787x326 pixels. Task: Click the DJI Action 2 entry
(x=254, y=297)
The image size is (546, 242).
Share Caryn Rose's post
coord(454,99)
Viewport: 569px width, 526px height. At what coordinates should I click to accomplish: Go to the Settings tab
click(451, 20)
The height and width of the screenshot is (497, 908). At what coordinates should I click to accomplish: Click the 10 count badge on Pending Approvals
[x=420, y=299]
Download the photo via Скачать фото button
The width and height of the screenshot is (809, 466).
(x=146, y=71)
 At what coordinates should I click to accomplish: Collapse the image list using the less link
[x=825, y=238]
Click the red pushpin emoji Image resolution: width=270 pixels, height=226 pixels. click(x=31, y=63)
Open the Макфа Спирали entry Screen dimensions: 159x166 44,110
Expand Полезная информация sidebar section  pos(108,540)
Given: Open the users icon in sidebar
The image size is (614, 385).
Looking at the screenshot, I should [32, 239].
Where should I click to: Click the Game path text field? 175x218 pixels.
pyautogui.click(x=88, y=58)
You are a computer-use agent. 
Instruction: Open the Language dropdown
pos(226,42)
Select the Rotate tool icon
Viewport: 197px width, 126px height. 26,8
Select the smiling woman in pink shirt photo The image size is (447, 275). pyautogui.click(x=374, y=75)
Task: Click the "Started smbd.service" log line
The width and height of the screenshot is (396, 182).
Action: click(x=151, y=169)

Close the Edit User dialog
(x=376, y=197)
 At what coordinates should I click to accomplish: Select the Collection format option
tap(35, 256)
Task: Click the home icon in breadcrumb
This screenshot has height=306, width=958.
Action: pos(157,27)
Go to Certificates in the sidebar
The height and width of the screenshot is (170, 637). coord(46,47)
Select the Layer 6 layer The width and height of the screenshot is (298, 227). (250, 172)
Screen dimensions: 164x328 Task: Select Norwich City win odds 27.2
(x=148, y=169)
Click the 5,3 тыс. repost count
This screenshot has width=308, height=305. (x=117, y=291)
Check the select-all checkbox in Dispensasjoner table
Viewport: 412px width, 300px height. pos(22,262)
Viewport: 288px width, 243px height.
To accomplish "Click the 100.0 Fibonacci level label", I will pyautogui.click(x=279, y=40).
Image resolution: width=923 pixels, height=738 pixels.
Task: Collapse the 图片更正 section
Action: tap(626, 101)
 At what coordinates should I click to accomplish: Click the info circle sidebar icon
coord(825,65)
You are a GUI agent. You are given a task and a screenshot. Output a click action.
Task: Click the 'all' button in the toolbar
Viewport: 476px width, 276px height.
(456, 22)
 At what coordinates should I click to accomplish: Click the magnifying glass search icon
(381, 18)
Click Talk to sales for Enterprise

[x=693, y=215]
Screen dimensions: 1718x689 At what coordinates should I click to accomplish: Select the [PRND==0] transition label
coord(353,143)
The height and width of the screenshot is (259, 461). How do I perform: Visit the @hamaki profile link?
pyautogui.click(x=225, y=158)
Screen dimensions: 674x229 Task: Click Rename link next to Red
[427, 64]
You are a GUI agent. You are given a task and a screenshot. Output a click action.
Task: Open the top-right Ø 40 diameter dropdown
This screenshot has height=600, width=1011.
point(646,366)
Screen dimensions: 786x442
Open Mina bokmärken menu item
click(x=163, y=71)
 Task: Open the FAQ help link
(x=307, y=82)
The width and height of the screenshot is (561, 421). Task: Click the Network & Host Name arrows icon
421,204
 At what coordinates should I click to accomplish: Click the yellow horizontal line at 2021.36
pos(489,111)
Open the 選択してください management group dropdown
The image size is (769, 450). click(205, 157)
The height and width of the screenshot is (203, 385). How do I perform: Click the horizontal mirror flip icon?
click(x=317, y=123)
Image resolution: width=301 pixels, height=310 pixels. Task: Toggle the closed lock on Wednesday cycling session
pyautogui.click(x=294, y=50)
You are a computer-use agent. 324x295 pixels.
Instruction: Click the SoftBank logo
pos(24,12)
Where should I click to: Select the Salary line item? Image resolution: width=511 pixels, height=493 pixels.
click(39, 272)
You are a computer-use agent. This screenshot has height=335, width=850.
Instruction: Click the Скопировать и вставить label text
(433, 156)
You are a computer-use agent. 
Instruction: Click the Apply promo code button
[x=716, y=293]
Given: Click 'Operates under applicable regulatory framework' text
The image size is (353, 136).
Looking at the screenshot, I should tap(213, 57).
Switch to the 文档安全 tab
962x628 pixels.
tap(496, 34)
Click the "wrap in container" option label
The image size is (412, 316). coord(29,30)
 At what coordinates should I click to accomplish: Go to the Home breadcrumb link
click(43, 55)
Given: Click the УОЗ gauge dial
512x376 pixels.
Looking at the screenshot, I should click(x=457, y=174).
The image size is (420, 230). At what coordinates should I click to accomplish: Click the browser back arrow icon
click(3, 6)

* Activity: Output every record verbatim.

* Your response:
787x326 pixels. Task: Click the DJI Action 2 entry
(x=254, y=297)
The image size is (546, 242).
Share Caryn Rose's post
coord(454,99)
Viewport: 569px width, 526px height. At what coordinates should I click to accomplish: Go to the Settings tab
click(451, 20)
The height and width of the screenshot is (497, 908). At what coordinates should I click to accomplish: Click the 10 count badge on Pending Approvals
[x=420, y=299]
Download the photo via Скачать фото button
The width and height of the screenshot is (809, 466).
(x=146, y=71)
 At what coordinates should I click to accomplish: Collapse the image list using the less link
[x=825, y=238]
Click the red pushpin emoji Image resolution: width=270 pixels, height=226 pixels. click(x=31, y=63)
Open the Макфа Спирали entry Screen dimensions: 159x166 44,110
Expand Полезная информация sidebar section  pos(108,540)
Given: Open the users icon in sidebar
The image size is (614, 385).
Looking at the screenshot, I should [32, 239].
Where should I click to: Click the Game path text field? 175x218 pixels.
pyautogui.click(x=88, y=58)
You are a computer-use agent. 
Instruction: Open the Language dropdown
pos(226,42)
Select the Rotate tool icon
Viewport: 197px width, 126px height. 26,8
Select the smiling woman in pink shirt photo The image size is (447, 275). pyautogui.click(x=374, y=75)
Task: Click the "Started smbd.service" log line
The width and height of the screenshot is (396, 182).
Action: click(x=151, y=169)

Close the Edit User dialog
(x=376, y=197)
 At what coordinates should I click to accomplish: Select the Collection format option
tap(35, 256)
Task: Click the home icon in breadcrumb
This screenshot has height=306, width=958.
Action: pos(157,27)
Go to Certificates in the sidebar
The height and width of the screenshot is (170, 637). coord(46,47)
Select the Layer 6 layer The width and height of the screenshot is (298, 227). (250, 172)
Screen dimensions: 164x328 Task: Select Norwich City win odds 27.2
(x=148, y=169)
Click the 5,3 тыс. repost count
This screenshot has width=308, height=305. (x=117, y=291)
Check the select-all checkbox in Dispensasjoner table
Viewport: 412px width, 300px height. pos(22,262)
Viewport: 288px width, 243px height.
To accomplish "Click the 100.0 Fibonacci level label", I will pyautogui.click(x=279, y=40).
Image resolution: width=923 pixels, height=738 pixels.
Task: Collapse the 图片更正 section
Action: tap(626, 101)
 At what coordinates should I click to accomplish: Click the info circle sidebar icon
coord(825,65)
You are a GUI agent. You are given a task and a screenshot. Output a click action.
Task: Click the 'all' button in the toolbar
Viewport: 476px width, 276px height.
(456, 22)
 At what coordinates should I click to accomplish: Click the magnifying glass search icon
(381, 18)
Click Talk to sales for Enterprise

[x=693, y=215]
Screen dimensions: 1718x689 At what coordinates should I click to accomplish: Select the [PRND==0] transition label
coord(353,143)
The height and width of the screenshot is (259, 461). How do I perform: Visit the @hamaki profile link?
pyautogui.click(x=225, y=158)
Screen dimensions: 674x229 Task: Click Rename link next to Red
[427, 64]
You are a GUI agent. You are given a task and a screenshot. Output a click action.
Task: Open the top-right Ø 40 diameter dropdown
This screenshot has height=600, width=1011.
point(646,366)
Screen dimensions: 786x442
Open Mina bokmärken menu item
click(x=163, y=71)
 Task: Open the FAQ help link
(x=307, y=82)
The width and height of the screenshot is (561, 421). Task: Click the Network & Host Name arrows icon
421,204
 At what coordinates should I click to accomplish: Click the yellow horizontal line at 2021.36
pos(489,111)
Open the 選択してください management group dropdown
The image size is (769, 450). click(205, 157)
The height and width of the screenshot is (203, 385). How do I perform: Click the horizontal mirror flip icon?
click(x=317, y=123)
Image resolution: width=301 pixels, height=310 pixels. Task: Toggle the closed lock on Wednesday cycling session
pyautogui.click(x=294, y=50)
You are a computer-use agent. 324x295 pixels.
Instruction: Click the SoftBank logo
pos(24,12)
Where should I click to: Select the Salary line item? Image resolution: width=511 pixels, height=493 pixels.
click(39, 272)
You are a computer-use agent. This screenshot has height=335, width=850.
Instruction: Click the Скопировать и вставить label text
(433, 156)
You are a computer-use agent. 
Instruction: Click the Apply promo code button
[x=716, y=293]
Given: Click 'Operates under applicable regulatory framework' text
The image size is (353, 136).
Looking at the screenshot, I should tap(213, 57).
Switch to the 文档安全 tab
962x628 pixels.
tap(496, 34)
Click the "wrap in container" option label
The image size is (412, 316). coord(29,30)
 At what coordinates should I click to accomplish: Go to the Home breadcrumb link
click(43, 55)
Given: Click the УОЗ gauge dial
512x376 pixels.
Looking at the screenshot, I should click(x=457, y=174).
The image size is (420, 230). At what coordinates should I click to accomplish: Click the browser back arrow icon
click(3, 6)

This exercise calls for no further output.